Ungeheure Geschwindigkeit
Mittlerweile wird kaum mehr etwas mit dem Gabelstapler bewegt. Und gab es bis vor Kurzem noch neun Lifte mit jeweils einem Aufzugswart, so wird die Ware nun durch eine Zentral-Fördertechnik automatisch von einem Stockwerk ins andere befördert. Im obersten Stock werden Cremen produziert, einen Stock tiefer Waffeln gebacken, ganz unten wird verpackt. „Die ungeheure Geschwindigkeit dieser Maschinen ist eine Herausforderung für die MitarbeiterInnen“, weiß Freudenschuss. „Das kann eine Hand gar nicht mehr schaffen. Als ich hier angefangen habe, konnte ich noch mit freiem Auge erkennen, wie die Schnitten verpackt wurden.“ Heute muss bei der Suche nach einem Fehler eine Hochgeschwindigkeitskamera eingesetzt werden. Im unteren Gebäudebereich wird palettiert und ausgeliefert. Doch streikt der automatische Lift, „bringst du die Ware nicht mehr ins Erdgeschoß runter“, zeigt sich Freudenschuss nicht nur begeistert von den technischen Möglichkeiten.

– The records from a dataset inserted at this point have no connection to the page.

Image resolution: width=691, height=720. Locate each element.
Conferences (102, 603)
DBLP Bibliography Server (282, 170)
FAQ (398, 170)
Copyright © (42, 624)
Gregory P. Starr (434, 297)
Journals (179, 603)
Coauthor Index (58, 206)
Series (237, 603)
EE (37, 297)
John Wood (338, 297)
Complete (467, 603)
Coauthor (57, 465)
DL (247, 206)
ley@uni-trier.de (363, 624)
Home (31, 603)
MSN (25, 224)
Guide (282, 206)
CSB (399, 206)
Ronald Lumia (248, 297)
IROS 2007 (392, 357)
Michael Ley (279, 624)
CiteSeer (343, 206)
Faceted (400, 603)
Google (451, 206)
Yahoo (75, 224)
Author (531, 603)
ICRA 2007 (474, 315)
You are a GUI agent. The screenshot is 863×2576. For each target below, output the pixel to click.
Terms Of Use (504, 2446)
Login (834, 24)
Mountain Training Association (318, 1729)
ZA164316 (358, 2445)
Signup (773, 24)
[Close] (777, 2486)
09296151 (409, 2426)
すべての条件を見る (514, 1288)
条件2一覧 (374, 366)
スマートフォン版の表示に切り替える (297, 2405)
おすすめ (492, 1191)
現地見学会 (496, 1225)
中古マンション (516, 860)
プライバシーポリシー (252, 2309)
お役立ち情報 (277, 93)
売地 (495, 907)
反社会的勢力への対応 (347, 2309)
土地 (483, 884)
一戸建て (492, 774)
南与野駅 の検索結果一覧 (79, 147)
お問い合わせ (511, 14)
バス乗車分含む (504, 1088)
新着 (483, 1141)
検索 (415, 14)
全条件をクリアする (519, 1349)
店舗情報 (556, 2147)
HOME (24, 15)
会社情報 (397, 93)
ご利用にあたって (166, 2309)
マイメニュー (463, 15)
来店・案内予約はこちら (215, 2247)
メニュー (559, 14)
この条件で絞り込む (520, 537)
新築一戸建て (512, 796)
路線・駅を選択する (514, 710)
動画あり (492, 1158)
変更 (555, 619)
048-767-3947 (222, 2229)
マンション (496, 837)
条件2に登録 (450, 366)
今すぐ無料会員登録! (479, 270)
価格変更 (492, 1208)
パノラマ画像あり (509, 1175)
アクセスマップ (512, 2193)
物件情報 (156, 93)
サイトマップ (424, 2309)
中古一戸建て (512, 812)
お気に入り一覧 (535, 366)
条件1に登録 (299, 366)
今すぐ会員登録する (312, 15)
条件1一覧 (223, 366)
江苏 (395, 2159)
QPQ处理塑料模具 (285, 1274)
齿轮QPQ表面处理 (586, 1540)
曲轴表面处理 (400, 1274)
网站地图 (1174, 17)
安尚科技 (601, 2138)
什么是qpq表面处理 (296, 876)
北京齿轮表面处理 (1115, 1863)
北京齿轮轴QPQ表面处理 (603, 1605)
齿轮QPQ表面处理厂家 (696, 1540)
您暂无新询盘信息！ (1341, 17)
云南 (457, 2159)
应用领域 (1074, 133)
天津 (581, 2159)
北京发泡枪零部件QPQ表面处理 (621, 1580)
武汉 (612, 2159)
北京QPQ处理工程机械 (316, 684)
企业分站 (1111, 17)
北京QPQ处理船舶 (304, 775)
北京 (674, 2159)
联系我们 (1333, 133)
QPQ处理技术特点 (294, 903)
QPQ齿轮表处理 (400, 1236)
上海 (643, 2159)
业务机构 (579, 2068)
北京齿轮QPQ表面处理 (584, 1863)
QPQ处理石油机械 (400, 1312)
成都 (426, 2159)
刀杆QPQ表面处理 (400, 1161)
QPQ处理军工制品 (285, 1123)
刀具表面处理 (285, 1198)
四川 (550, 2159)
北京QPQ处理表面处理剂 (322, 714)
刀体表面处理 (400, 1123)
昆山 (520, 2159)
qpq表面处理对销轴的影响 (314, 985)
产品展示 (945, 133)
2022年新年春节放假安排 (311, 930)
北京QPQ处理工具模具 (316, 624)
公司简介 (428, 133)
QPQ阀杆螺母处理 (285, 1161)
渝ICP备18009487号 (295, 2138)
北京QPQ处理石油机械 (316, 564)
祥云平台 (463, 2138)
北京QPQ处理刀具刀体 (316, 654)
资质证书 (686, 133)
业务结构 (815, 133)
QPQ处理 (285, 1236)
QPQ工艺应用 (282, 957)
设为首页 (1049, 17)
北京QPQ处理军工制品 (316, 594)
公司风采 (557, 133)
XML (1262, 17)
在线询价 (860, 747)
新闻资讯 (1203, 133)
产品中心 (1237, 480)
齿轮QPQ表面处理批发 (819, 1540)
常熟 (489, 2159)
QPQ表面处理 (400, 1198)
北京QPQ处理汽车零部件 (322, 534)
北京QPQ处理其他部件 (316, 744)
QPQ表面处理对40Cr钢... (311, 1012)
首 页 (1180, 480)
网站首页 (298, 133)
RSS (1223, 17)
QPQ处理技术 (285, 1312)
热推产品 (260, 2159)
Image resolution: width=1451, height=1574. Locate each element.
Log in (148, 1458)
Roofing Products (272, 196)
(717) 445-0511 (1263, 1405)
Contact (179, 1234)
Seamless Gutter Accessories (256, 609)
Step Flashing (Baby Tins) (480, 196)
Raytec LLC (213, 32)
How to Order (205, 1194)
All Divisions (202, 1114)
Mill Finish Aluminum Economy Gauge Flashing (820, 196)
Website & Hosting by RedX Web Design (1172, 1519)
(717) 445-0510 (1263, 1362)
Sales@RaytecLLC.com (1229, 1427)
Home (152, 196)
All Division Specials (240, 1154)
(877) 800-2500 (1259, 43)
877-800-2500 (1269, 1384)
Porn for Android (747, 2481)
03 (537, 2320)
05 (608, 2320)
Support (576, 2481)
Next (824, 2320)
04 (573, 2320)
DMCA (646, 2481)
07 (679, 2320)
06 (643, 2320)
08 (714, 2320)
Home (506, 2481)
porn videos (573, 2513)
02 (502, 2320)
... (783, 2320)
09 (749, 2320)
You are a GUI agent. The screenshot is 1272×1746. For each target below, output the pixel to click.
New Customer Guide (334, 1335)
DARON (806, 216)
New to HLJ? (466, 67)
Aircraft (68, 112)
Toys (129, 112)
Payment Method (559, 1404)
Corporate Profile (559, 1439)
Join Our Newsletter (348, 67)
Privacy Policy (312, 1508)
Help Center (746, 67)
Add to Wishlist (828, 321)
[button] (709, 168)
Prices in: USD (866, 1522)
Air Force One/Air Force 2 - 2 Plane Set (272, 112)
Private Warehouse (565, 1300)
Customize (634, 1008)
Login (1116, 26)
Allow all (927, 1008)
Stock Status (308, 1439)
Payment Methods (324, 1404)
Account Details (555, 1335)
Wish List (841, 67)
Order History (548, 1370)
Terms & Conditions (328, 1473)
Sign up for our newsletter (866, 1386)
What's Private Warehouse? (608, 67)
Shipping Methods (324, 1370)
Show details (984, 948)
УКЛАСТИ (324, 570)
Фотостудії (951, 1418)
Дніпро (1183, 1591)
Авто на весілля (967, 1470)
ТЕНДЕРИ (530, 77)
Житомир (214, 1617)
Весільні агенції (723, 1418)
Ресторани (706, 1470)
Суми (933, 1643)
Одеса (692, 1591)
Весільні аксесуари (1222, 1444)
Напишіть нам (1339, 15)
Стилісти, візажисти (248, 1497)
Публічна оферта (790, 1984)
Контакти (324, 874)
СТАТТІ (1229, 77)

„Es ersetzt die Maschine halt immer mehr den Menschen“, fasst es ArbeiterInnenbetriebsrat Hackl zusammen. Doch ganz ohne humanes Zutun geht es nun auch nicht. „Es wird immer mehr qualifiziertes Fachpersonal gefordert. Allerdings ist es unser größtes Problem, diese Arbeitskräfte zu finden“, erklärt Peter Freudenschuss. Immer wieder werden Leiharbeitskräfte eingesetzt. Christian Hackl: „Das Unternehmensziel ist es aber, diesen Leiharbeiter-Anteil immer niedriger zu gestalten und eine Crew aufzubauen, die dann Jahre im Betrieb arbeitet“ – und die wenigen Tätigkeiten, die dann noch händisch zu machen sein werden, ausführt.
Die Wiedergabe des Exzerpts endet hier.